▶ **Consigne**
Répondez à ces questions sur l'extrait consacré au tournage de Cabaret :
1. Les dessins de quels artistes Bob Fosse a-t-il montrés à son directeur de la photographie ?
2. Quelle place l'AFI a-t-elle donnée au film en 2007 ?
3. Comment Joel Grey dit-il s'être senti à l'idée d'aller tourner en Allemagne ?
━━━━━ Extrait proposé ━━━━━
Le film fut intégralement tourné en Allemagne de l'Ouest : Bob Fosse était en effet très soucieux que l'atmosphère allemande imprègne son film. Les scènes d'intérieurs ont été tournées aux célèbres studios Bavaria de Munich (qui accueilleront 10 ans plus tard le tournage du Das Boot de Wolfgang Petersen). Afin d'être le plus précis possible auprès de son directeur de la photographie Geoffrey Unsworth, sur l'image et l'ambiance qu'il souhaitait trouver dans son Cabaret, Bob Fosse lui montra des dessins des célèbres artistes George Grosz et Otto Dix. "Pour préparer le casting à chaque scène" raconta Liza Minnelli, "Bob nous passait la chanson de Marlene Dietrich, "Falling in Love Again". Il était constamment soucieux de l'authenticité". Cette célèbre chanson fut chantée par l'actrice dans le mythique Ange bleu de Josef von Sternberg, réalisé en 1929. Pour la petite histoire, ce film fut la première oeuvre parlante allemande.
En 2003, Cabaret fut choisi par la prestigieuse Smithsonian Institution -fondée en 1843 aux Etats-Unis- parmi dix films à préserver pour les générations futures. En 2007, l'AFI (American Film Institute) classa le film de Bob Fosse à la 67e place des 100 meilleurs films de tous les temps.
D'origine juive, Joel Grey fut d'abord très réticent à aller tourner en Allemagne. Il explique : "j'étais terrorisé à l'idée d'aller tourner là-bas. Je n'avais d'ailleurs jamais voulu y aller. Je me souviens que lorsque je suis descendu de l'avion de la Lufhtansa, je me disais que tout allait bien, que j'étais excité à l'idée de tourner le film. Pourtant, lorsque j'ai foulé le sol allemand, je me suis à sangloter. Je n'arrêtais pas de pleurer. Je pense que ce sont tous les souvenirs, tout le poids du passé et évidemment ce qui s'est passé durant la Seconde guerre mondiale à l'égard des juifs qui sont remontés à la surface".
━━━━━ Données disponibles ━━━━━
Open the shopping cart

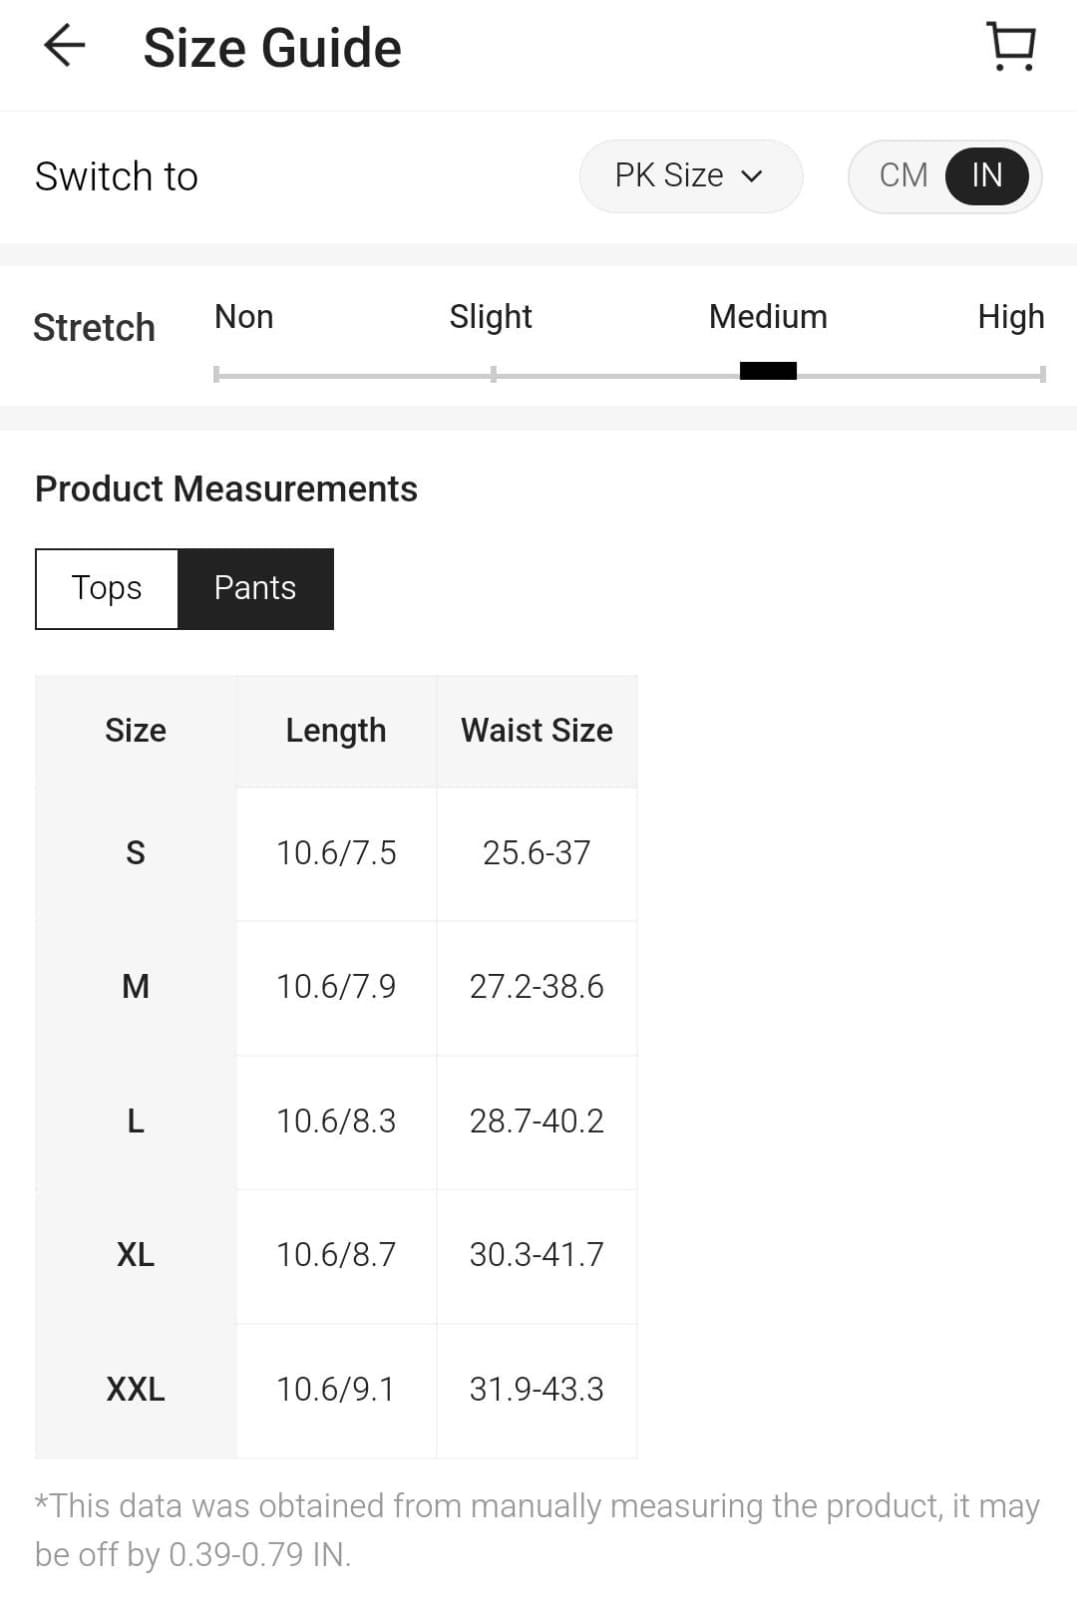1011,47
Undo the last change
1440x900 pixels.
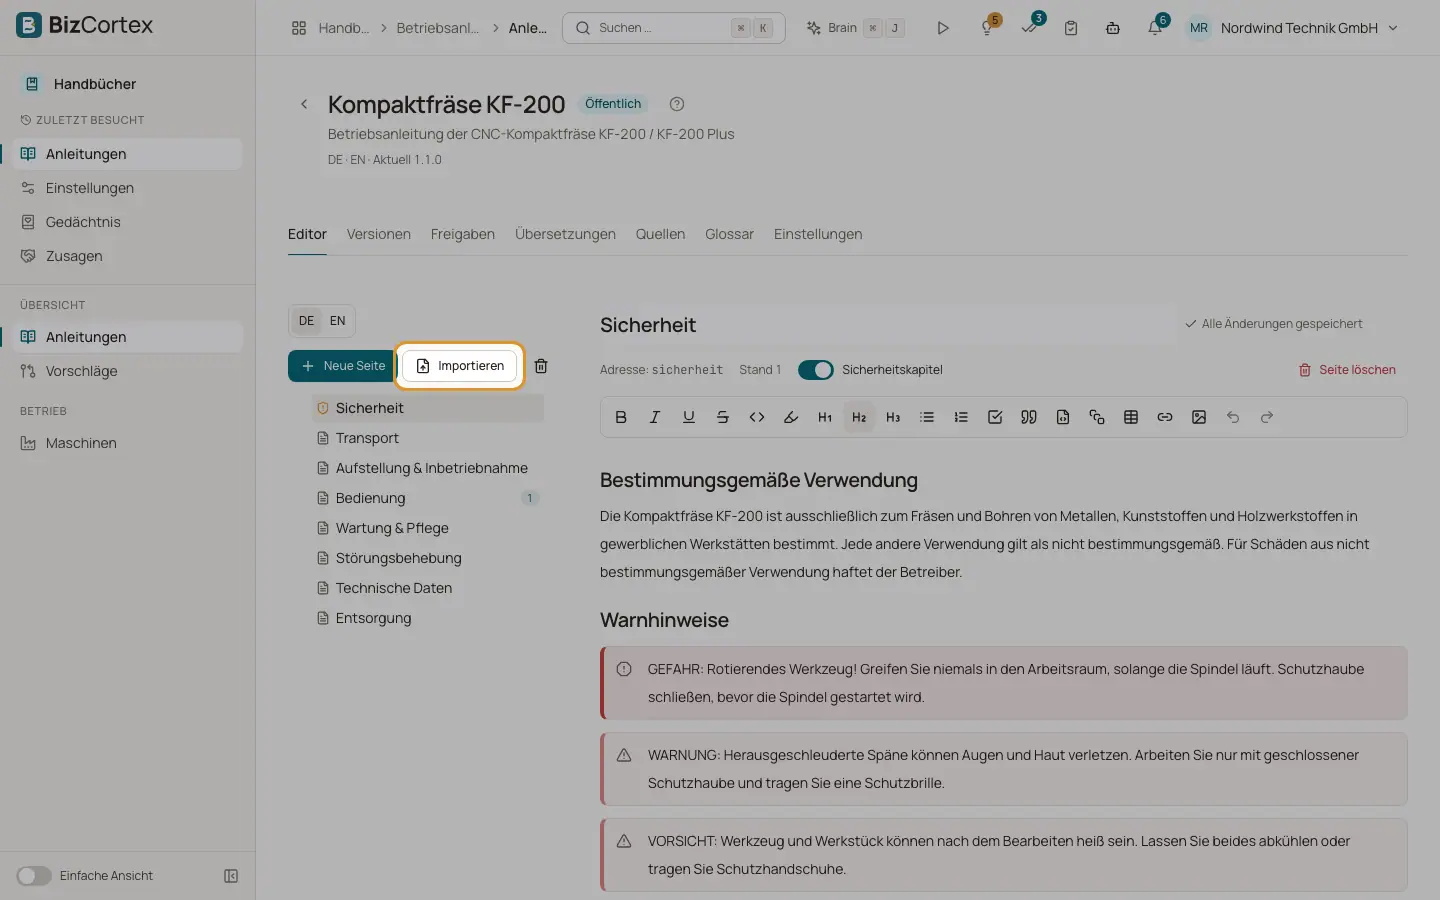point(1233,417)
━━━━━
▶ **Zone de réponse**
1. Il lui a montré des dessins de George Grosz et d'Otto Dix.
2. Elle l'a classé à la 67e place des 100 meilleurs films de tous les temps.
3. Il dit avoir été terrorisé à l'idée d'aller tourner là-bas.